SOURCE MATERIAL Start Marker

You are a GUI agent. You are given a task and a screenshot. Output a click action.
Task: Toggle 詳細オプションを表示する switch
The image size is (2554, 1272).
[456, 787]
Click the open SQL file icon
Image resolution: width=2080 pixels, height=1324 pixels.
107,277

SOURCE MATERIAL End Marker

» **DIRECTIONS FOR THIS TASK**
Please give all the entries above again, exactly as they stand.

» **ANSWER BOX**
You are a GUI agent. You are given a task and a screenshot. Output a click action.
Task: Toggle 詳細オプションを表示する switch
The image size is (2554, 1272).
[456, 787]
Click the open SQL file icon
Image resolution: width=2080 pixels, height=1324 pixels.
107,277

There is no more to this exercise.